Share your dilemmas and get honest opinions from other Mumsnetters.

To be shocked at how many people think having no contact with family is normal?

367 replies

dogscatsandbabies · 12/08/2014 06:14

I'm a lurker. Can't help it, I find AIBU gets me through many a night feed. I'm always totally shocked at how blasé some posters can be when giving advice "she sounds unbearable to me, I'd go NC" and similar phrases.

Really? Just like that you'd advise someone you don't know to break all ties with a relative over a situation you've only heard one side of, creating a family situation that can become unbearable for husbands / wives / siblings who are very literally stuck in the middle?

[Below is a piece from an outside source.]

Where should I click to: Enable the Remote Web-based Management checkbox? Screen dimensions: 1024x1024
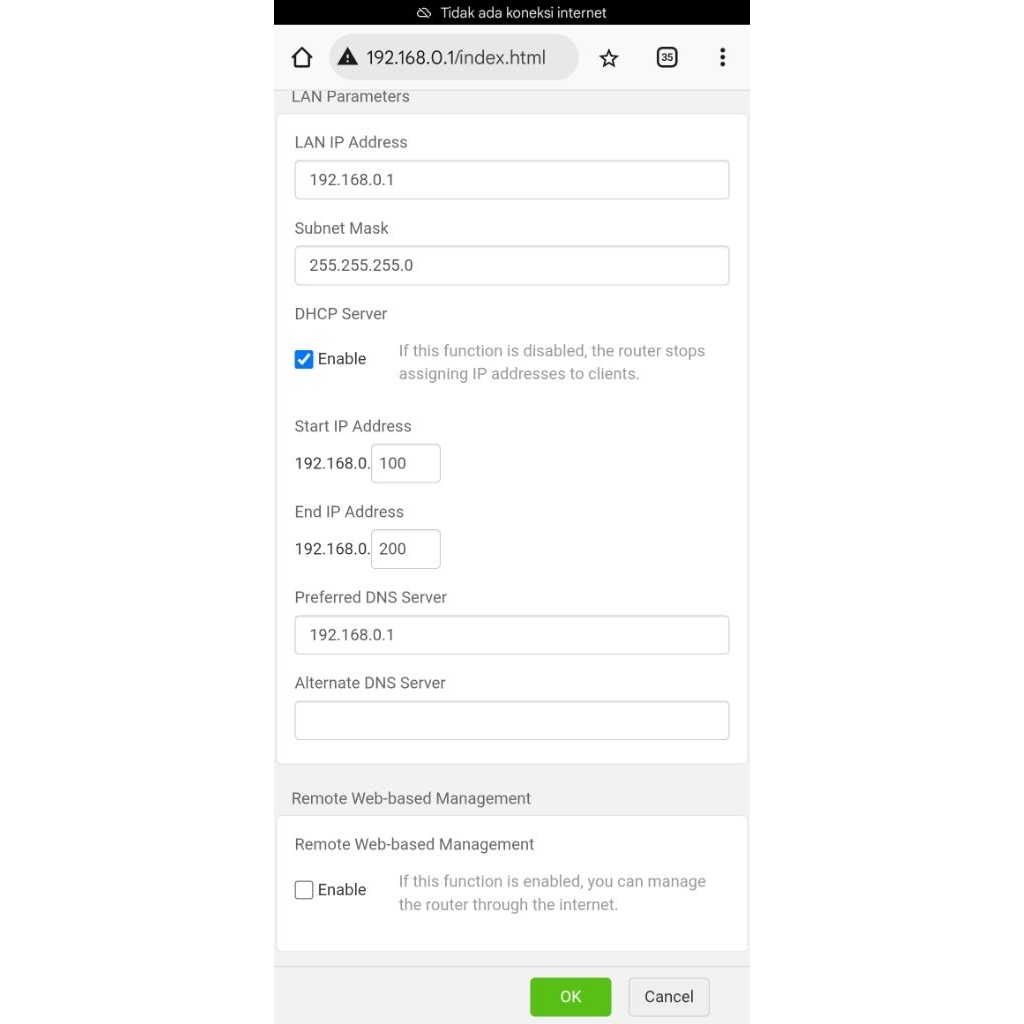(x=304, y=890)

I know there are some situations when decisions are taken not to see family anymore for various good reasons but I'd seriously hope these were carefully considered and thought through in time given the wider impact it can have. NC just seems so normal to so many. Is it just me that thinks (safety of children etc aside) most problems are at least worth working on?

OP posts:
Delphiniumsblue · 14/08/2014 07:17

That was what I was talking about, Koala, but found everyone else was interpreting it to be about abuse.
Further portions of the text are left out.